=== WHAT NEEDS TO BE DONE ===
List every author named in the review on somatic perineal pain below.

• Neurochirurgie · Oct 2009

    Review

    [Somatic perineal pain other than pudendal neuralgia].

    • R Robert, J-J Labat, T Riant, J-M Louppe, O Lucas, and O Hamel.
    • Service de neurotraumatologie, Hôtel-Dieu, CHU de Nantes, 2, place Alexis-Ricordeau, 44035 Nantes cedex 1, France. roger.robert@chu-nantes.fr
    • Neurochirurgie. 2009 Oct 1; 55 (4-5): 470-4.

    AbstractIn addition to the well-established syndrome of pudendal compression, and given the rich nerve trunk innervation of the perineum, pain originating in other nerve trunks can occur and must be remembered. Nerves originating high in the thoracolumbar area (ilioinguinal nerve, iliohypogastric nerve, genitor femoral nerve) can be the seat of traumatic lesions occurring during surgical approaches through the abdominal wall or can undergo compressions when crossing the fascia of the large abdominal muscles. Misleading perineal irradiations do not resemble pudendal neuralgia and should suggest pain in these trunks whose cutaneous territories are not solely perineal and whose clinical expression as pain is does not occur in the seated position. Similarly, painful minor intervertebral dysfunction of the thoracolumbar junction is not simply in the mind and should be considered, searched for, and treated. Related more to pudendal neuralgia, pain in the inferior cluneal nerve, triggered by the seated position, should be considered when the pain reaches the lateral anal region, the scrotum, or the labia majora but not involving the glans penis or the clitoris. Specific treatments (physical therapy, infiltrations, surgery) have proven effective.

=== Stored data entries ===
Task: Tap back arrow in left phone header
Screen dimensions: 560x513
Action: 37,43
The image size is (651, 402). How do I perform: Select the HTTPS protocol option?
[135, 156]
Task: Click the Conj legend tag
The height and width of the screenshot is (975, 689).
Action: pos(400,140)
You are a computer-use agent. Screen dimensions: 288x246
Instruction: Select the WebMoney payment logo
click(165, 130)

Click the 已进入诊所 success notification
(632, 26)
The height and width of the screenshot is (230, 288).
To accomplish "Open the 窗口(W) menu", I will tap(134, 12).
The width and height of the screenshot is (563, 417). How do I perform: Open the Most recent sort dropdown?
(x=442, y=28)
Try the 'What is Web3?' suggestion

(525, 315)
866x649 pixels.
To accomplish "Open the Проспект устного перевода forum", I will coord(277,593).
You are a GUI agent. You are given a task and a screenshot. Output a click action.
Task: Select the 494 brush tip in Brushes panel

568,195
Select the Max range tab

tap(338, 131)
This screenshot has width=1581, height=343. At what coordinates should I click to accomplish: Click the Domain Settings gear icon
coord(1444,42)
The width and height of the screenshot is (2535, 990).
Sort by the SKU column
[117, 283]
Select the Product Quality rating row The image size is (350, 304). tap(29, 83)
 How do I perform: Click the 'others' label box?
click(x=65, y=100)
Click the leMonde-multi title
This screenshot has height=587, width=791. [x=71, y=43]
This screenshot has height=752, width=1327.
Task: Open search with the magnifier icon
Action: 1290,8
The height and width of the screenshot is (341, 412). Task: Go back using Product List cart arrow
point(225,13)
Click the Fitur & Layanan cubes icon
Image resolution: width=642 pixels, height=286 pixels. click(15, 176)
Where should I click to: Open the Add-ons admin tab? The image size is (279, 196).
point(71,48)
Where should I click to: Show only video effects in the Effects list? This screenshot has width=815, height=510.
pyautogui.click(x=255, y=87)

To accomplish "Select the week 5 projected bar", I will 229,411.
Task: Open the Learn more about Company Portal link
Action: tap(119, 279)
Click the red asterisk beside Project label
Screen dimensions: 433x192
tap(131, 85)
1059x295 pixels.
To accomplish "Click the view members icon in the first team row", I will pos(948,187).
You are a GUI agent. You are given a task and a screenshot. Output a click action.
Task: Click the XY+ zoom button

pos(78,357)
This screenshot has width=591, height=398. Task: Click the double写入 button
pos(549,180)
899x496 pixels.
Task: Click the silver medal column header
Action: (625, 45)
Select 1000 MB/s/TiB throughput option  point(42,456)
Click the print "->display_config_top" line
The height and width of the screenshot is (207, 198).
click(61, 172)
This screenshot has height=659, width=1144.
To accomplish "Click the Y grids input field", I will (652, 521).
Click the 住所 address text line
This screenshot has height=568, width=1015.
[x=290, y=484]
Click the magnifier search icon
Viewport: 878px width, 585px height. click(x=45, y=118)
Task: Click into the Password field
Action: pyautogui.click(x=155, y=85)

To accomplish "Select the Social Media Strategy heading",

=== EXERCISE RESULT ===
R Robert, J-J Labat, T Riant, J-M Louppe, O Lucas, O Hamel